Mais une fois élu, il sera comme Trump le président le plus mal élu de la Vème, entraînant une méfiance infinie contre lui, doublée d'une forme de haine liée à l'inéligibilité impliquant, de facto, cinq ans de trêve judiciaire quand les très forts soupçons n'auront pas disparu. Et la démocratie qui n'a pas besoin de ça, continuera d'être mal digérée, lentement déchiquetée. En somme, s'il l'emporte, une poignée de gagnants (les membres de son gouvernement et les assureurs santé) et un nombre sans précédent de perdants.
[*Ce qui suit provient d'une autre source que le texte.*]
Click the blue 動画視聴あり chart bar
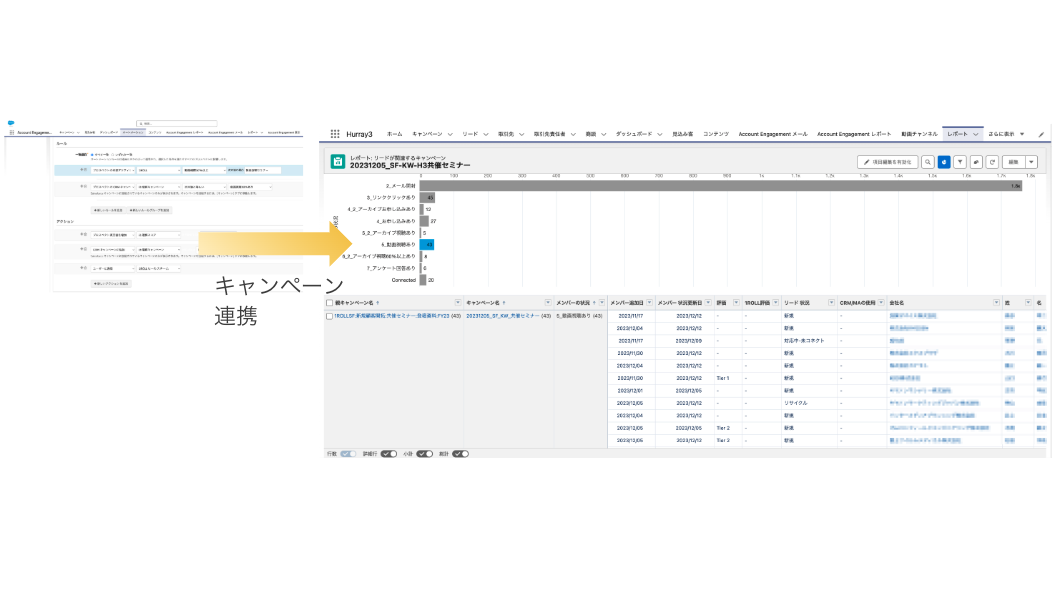 [x=426, y=244]
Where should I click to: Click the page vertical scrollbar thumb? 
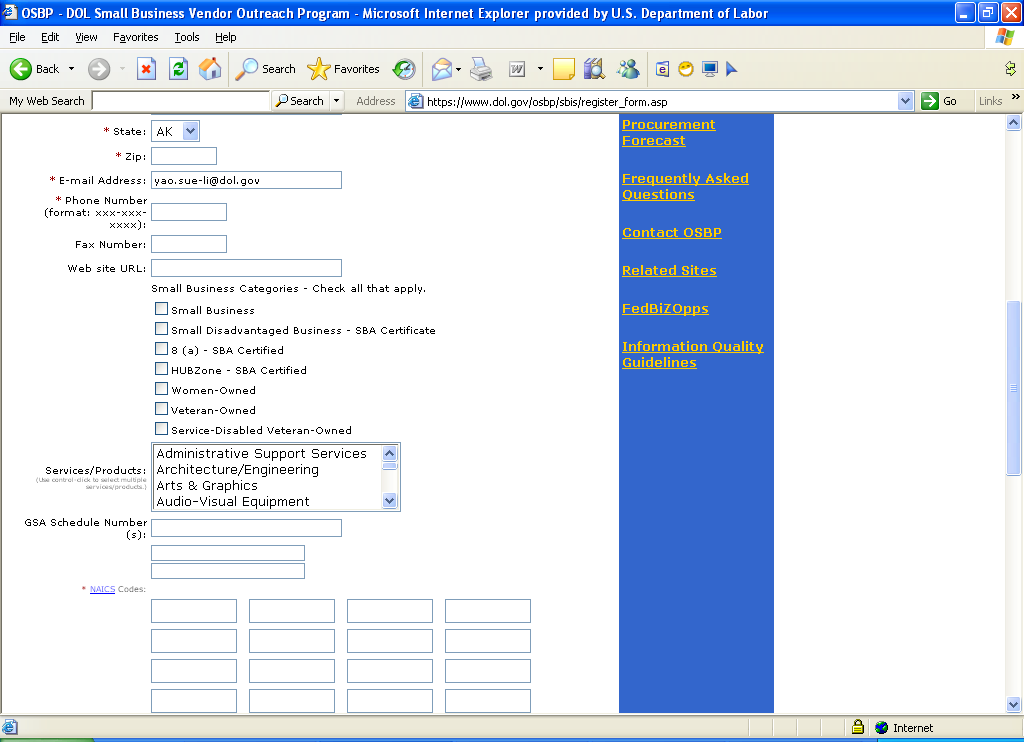click(x=1013, y=387)
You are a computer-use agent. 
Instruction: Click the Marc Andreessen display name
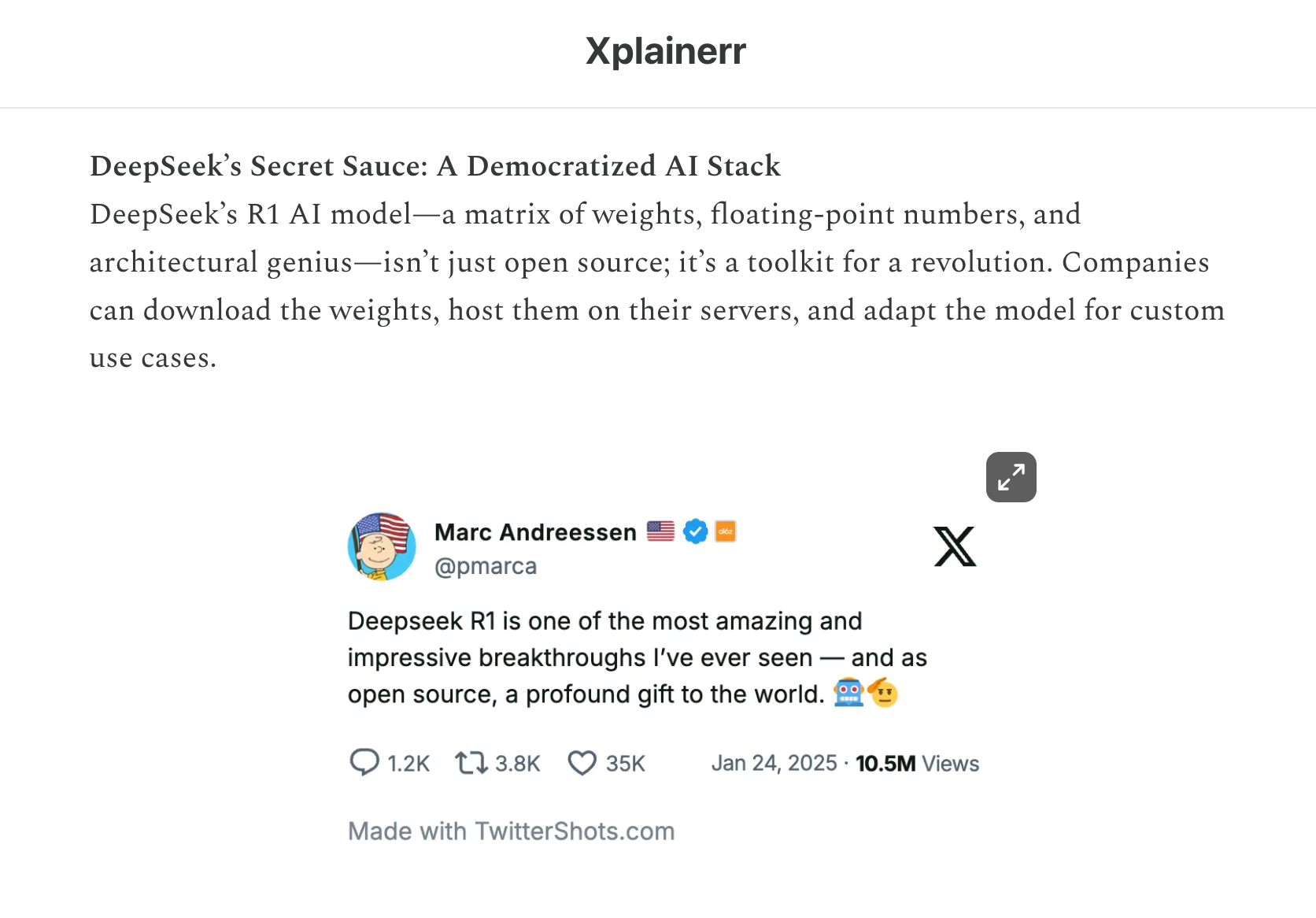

Soit la stratégie de Fillon, et c'est pour l'heure le plus probable, le mène vers une très cuisante défaite au premier tour. Très. Et c'est là l'important car de la violence du coup de balai dépend pas mal l'avenir de LR. Balayé par Marine le Pen, Fillon ne pourra mener sereinement la bataille des législatives et devra quitter l'arène politique rapidement, trop décrédibilisé pour incarner l'opposition gouvernementale. Celle qui planchera sur une chimérique alternance de 2022. Même si l'arithmétique électorale d'élections à deux tours devrait donner l'avantage en nombre à LR sur le FN, le centre de gravité de la droite aura basculé à l'extrême. Parce que la stratégie radicale de le Pen aura balayé Fillon, parce que la stratégie centrale de Macron aura étouffé et rendu aphone les modérés de droite. Lesquels, en ne partant pas en masse rejoindre En Marche ! accréditent l'idée d'un rassemblement de centre gauche autour de Macron et renforce l'antagonisme. 

Le drame de l'entêtement de Fillon est qu'il déplace le clivage en accréditant l'idée que Macron "c'est la gauche" quand Juppé l'aurait étouffé comme un boa en séduisant son électorat. Souvenons nous que Macron était à 12% en novembre : il enregistre 3 bonds dans les sondages, depuis. Un lié à la victoire primaire de Fillon, trop à droite pour nombre d'électeurs de droite, un lié à la victoire primaire de Hamon, trop à gauche pour nombre d'électeurs de gauche, et un lié au Pénelopgate qui désespèrent les électeurs soucieux d'éthique, de raison, de morale. Voilà comment la grenouille Macron est devenu aussi grosse qu'un boeuf et s'il doit éclater un jour, il est désormais plus probable que ça soit à l'épreuve du pouvoir que pendant la campagne. Fillon vide une droite orpheline et renforce le FN. Les manifestants du Trocadéro disaient qu'en cas de second tour Macron/Le Pen, ils voteraient pour la seconde... Cette droite amoureuse du culte du chef a vu disparaître les siens avec la primaire... Sarkozy ne pourra revenir, Juppé est retraité, les quadras ne font pas le poids face à le Pen.

Si par chance nous arrivons, collectivement, à nous éviter le Pen présidente ce qui est loin d'être acquis, elle sera en revanche le visage officielle de l'opposition en France. Encore merci, monsieur Fillon, relisez bien "le fil de l'épée" de votre cher De Gaulle, vous trouverez peu d'échos et peu de compatibilité avec votre comportement irresponsable.